Ricordo quella prima notte in cui, prima di dormire, ti ho detto che era stato il giorno più bello della mia vita, e ho subito pensato che ero stata stupida a dirtelo. Tu avevi sofferto il distacco dalla casa famiglia e soprattutto dai tuoi fratelli minori, se la mia gioia era piena, la tua non poteva esserlo.
Avrei imparato velocemente che i genitori, gli educatori, gli adulti in generale, fanno un sacco di cazzate e che forse è un bene, perché poche cose sono più pericolose di un genitore che vuole essere perfetto. E la cosa che aiuta di più a non cadere nella tentazione della perfezione…è un adolescente che ti rimette al tuo posto.
Prima ho detto genitore perché questo titolo me l’hai dato tu…
Mi hai chiamata Mamma, per la prima volta, una notte di fine giugno.
E poi che… mentre urlavi mamma non mi lasciare, tienimi la mano fossero le tre di notte, che tu fossi ubriaca fradicia in mezzo alla strada, che stessimo piangendo disperate tutte e due, e che un ragazzino autoproclamatosi tuo fidanzato da qualche ora stesse lì a chiedere se poteva fermarsi a dormire a casa nostra…Questi sono dettagli, no?
Piano piano ci siamo mostrate l’una all’altra sempre più vere, umane, imperfette…
Per il mio compleanno mi hai scritto una lettera meravigliosa che mi ha fatto piangere e ogni tanto la rileggo, e alcuni passaggi li so a memoria e me li ripeto nella mente quando ne ho bisogno. Dicevi, tra le altre cose, che temi di non dimostrarmi il tuo amore.
Ma lo sai quand’è che io davvero mi sento tua mamma? Quando sento di avere la tua fiducia, di essere responsabile per te, e -scusami ma anni di psicanalisi lacaniana mi fanno parlare così- di avere un posto speciale nel tuo desiderio. Quando la mattina ti sveglio e tu inizi a urlare, piagnucolare, resistere, rispondere male.
Non fraintendermi: le mattine in cui ti svegli da sola sono più semplici, ma in quelle altre penso: ecco, sono esattamente dove devo essere.

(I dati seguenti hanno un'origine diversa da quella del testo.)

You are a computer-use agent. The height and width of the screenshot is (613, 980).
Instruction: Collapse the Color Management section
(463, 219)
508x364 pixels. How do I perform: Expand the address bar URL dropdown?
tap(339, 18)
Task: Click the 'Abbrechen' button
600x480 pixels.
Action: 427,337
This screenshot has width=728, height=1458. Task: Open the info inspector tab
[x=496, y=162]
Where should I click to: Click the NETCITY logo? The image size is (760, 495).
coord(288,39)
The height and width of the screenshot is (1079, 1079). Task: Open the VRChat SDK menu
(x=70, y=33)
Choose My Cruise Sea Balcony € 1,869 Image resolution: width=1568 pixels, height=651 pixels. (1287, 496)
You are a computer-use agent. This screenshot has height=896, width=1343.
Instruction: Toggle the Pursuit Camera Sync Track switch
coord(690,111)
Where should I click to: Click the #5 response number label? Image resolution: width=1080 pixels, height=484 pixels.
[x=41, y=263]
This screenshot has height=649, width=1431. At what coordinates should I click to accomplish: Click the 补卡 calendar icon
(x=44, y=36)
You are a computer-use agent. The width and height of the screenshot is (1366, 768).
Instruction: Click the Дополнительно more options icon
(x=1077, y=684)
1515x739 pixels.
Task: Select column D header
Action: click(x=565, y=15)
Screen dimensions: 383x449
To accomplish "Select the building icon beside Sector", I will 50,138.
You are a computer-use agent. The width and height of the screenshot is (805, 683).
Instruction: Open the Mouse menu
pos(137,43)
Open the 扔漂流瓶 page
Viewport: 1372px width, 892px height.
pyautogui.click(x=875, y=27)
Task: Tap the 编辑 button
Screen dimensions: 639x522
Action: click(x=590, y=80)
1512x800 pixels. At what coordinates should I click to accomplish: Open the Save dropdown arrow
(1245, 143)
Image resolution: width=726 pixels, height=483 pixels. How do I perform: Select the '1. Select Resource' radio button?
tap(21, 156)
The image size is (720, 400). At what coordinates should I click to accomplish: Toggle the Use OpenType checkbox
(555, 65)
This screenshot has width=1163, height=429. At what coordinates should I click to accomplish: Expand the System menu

E in fondo mi rendo conto che, citando te, sei grande, ma sei piccola, e che quelle piccole cose che sognavo di fare con una bambina, sono le stesse che vivo con te…Che? Non lo dovevo scrivere sui social che quando devi fare i compiti ti nascondi sotto al tavolo? Ops…
Ma che quando ci abbracciamo e il mio cuore è vicino al tuo sento che tutto è a posto e non manca nulla, questo lo posso dire?
Forse se tu fossi stata bambina alcune cose sarebbero state diverse, ma sapere che tu, in questa età così difficile, ogni giorno scegli di stare con me, sapere che scegli di restare perché ti senti a casa…è una grazia che a volte mi pare di non meritare”.